*** Opening of Source information ***

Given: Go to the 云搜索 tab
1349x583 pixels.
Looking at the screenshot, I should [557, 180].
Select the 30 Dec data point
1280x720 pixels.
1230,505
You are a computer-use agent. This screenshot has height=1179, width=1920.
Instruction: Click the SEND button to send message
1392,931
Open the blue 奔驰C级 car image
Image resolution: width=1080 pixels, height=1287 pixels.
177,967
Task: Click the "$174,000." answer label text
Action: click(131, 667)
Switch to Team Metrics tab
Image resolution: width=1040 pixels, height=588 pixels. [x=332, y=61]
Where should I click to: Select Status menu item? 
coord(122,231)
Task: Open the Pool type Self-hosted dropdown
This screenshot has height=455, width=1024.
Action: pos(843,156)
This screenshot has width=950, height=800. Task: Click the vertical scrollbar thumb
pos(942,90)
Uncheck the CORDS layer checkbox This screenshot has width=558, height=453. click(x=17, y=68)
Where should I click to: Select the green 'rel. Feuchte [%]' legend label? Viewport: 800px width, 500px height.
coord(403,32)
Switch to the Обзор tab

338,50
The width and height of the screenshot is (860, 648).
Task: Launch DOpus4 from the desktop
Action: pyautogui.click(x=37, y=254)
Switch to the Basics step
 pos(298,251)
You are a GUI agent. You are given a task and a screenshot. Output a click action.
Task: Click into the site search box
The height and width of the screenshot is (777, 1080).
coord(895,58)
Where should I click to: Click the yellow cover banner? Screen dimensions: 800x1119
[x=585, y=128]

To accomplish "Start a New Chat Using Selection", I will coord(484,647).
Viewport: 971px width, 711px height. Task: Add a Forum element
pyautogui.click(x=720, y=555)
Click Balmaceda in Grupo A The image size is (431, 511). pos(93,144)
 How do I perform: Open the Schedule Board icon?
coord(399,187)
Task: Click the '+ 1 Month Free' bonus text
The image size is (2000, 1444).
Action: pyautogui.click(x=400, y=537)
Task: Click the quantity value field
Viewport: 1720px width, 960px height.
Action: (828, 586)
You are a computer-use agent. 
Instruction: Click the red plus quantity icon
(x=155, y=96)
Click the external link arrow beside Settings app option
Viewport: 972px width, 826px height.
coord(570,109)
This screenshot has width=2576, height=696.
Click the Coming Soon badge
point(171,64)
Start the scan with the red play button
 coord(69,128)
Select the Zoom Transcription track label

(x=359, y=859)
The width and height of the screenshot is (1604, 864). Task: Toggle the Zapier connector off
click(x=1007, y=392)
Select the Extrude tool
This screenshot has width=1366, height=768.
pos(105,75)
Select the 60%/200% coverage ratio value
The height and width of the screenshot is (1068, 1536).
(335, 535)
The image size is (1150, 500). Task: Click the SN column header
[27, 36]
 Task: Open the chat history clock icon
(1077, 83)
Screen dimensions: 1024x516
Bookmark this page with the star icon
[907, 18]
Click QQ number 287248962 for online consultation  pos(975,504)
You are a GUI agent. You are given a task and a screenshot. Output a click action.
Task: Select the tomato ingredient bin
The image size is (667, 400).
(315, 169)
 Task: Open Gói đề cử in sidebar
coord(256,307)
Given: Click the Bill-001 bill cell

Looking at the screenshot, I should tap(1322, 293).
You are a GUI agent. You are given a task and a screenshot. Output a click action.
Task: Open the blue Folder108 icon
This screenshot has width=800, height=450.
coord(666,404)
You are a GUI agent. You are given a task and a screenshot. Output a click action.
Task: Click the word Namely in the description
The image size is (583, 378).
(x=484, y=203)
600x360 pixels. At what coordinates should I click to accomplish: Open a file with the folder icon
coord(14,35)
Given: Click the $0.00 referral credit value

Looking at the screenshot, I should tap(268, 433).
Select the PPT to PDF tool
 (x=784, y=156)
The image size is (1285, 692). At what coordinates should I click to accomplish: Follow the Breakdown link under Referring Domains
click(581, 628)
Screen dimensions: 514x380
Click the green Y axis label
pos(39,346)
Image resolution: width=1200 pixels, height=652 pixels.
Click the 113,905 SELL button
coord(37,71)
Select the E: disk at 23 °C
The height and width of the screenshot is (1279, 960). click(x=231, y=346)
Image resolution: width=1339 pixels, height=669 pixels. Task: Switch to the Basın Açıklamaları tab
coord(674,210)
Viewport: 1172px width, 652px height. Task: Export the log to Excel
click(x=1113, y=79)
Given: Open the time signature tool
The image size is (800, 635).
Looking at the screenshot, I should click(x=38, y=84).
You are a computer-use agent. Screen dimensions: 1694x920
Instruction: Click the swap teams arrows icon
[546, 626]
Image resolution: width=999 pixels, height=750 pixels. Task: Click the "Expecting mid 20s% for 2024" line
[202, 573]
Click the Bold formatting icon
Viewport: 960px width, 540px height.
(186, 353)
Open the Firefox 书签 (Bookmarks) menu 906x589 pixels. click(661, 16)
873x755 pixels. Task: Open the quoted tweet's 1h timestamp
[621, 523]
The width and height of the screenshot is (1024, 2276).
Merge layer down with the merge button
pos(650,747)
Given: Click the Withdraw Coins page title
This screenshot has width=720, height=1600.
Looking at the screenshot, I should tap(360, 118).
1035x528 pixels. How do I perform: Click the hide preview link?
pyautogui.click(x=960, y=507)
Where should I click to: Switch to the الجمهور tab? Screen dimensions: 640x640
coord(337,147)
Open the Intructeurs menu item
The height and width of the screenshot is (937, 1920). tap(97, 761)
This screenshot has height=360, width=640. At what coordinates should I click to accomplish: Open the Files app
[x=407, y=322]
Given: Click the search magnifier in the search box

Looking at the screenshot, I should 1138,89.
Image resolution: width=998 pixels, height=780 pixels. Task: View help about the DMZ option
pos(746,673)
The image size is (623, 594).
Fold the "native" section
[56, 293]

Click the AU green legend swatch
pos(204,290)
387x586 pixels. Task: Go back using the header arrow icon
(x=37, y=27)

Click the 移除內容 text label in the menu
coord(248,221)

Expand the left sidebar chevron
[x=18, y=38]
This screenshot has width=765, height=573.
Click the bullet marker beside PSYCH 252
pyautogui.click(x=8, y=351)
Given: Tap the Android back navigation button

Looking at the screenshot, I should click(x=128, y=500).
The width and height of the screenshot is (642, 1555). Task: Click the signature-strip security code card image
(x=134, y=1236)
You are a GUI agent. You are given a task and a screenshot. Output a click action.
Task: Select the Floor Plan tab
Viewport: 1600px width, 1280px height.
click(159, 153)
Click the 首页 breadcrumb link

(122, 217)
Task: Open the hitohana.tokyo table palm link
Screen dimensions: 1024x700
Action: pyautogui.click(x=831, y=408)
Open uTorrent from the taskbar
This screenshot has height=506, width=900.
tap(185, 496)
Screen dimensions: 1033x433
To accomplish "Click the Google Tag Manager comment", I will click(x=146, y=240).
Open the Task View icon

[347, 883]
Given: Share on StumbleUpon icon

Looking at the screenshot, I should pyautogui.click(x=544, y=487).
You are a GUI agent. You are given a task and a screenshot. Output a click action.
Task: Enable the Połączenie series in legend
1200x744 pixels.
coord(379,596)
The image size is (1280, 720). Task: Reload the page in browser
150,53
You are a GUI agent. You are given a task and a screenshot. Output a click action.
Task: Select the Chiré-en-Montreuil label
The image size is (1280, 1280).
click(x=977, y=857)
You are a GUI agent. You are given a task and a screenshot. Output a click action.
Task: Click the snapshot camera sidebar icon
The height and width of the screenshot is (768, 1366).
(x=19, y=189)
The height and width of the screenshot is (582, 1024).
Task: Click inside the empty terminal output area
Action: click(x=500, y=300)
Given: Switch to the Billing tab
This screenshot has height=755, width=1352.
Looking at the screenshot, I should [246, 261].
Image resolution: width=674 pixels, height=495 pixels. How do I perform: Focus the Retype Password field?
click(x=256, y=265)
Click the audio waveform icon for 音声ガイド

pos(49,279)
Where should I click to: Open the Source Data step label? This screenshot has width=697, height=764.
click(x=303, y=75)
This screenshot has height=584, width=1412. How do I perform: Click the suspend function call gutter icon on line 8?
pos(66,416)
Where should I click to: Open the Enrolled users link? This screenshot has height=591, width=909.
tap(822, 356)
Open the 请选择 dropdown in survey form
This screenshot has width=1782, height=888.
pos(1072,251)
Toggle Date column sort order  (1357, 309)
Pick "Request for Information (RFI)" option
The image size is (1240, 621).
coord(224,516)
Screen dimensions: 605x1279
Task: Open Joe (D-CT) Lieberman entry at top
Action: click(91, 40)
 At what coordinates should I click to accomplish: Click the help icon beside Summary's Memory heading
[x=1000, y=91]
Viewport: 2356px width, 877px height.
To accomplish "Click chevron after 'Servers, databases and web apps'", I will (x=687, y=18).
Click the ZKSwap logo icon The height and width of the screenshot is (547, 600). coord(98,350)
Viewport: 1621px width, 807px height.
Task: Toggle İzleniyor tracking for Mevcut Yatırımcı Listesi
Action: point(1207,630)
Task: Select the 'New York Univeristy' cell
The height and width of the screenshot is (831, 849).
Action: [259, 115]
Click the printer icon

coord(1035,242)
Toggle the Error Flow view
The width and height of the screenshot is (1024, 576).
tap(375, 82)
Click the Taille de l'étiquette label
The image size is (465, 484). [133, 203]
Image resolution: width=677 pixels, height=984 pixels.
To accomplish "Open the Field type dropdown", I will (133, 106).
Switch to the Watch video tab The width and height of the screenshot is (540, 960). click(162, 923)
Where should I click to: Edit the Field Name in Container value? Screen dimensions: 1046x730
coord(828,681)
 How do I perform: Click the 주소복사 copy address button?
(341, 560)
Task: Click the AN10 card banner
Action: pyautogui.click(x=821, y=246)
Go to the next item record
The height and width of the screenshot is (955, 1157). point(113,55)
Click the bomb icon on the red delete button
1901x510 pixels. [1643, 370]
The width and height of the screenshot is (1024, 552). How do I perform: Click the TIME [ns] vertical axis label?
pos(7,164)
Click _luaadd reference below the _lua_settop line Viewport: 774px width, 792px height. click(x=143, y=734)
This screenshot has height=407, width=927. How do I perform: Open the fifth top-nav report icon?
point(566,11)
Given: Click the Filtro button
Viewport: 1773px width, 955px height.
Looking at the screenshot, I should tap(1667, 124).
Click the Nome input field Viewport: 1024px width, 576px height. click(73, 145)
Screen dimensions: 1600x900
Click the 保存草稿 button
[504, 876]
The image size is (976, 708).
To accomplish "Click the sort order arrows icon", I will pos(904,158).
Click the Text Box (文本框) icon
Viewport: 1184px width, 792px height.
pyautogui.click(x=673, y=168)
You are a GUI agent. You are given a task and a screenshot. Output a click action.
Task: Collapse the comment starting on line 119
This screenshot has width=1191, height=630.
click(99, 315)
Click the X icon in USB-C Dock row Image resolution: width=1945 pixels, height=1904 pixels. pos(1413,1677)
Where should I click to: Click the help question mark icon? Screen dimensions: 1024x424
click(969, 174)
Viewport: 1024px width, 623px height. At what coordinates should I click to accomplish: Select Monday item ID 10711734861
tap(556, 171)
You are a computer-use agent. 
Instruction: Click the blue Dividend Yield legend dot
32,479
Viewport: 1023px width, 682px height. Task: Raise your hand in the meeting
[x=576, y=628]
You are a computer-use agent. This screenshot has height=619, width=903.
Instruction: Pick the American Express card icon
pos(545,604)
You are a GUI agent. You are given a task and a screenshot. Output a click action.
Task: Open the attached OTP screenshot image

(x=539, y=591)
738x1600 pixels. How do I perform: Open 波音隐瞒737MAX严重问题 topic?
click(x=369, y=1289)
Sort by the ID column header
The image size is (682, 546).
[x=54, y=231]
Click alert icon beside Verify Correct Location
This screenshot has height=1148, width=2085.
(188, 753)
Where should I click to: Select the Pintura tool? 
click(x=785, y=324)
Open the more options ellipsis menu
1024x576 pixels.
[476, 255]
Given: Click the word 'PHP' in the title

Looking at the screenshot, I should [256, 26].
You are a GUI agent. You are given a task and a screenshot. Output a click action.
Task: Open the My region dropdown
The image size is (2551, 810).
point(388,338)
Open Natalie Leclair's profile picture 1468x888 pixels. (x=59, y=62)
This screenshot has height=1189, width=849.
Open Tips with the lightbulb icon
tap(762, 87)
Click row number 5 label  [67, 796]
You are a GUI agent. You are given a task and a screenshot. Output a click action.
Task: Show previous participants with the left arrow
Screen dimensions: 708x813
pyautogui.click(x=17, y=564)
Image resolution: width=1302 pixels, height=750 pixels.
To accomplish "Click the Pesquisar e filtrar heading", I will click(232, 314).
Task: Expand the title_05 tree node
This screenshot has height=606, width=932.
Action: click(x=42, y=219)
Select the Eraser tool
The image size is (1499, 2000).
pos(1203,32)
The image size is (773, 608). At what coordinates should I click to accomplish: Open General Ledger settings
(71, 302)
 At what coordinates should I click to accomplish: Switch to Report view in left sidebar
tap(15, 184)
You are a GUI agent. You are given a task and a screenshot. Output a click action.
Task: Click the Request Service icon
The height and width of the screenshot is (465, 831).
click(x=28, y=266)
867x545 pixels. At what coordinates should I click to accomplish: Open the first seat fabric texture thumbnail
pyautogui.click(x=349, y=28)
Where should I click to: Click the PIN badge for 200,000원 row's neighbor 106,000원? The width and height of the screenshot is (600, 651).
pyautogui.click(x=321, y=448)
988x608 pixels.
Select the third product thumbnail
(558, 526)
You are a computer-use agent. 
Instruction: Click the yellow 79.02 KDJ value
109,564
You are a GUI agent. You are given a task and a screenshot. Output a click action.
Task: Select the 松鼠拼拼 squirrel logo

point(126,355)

*** Close of Source information ***

• **What is needed**
Copy, without any change, the lines from the one that contains "Where should I click to: Click the PIN" to the final line of the entries above.

• **Result**
Where should I click to: Click the PIN badge for 200,000원 row's neighbor 106,000원? The width and height of the screenshot is (600, 651).
pyautogui.click(x=321, y=448)
988x608 pixels.
Select the third product thumbnail
(558, 526)
You are a computer-use agent. 
Instruction: Click the yellow 79.02 KDJ value
109,564
You are a GUI agent. You are given a task and a screenshot. Output a click action.
Task: Select the 松鼠拼拼 squirrel logo

point(126,355)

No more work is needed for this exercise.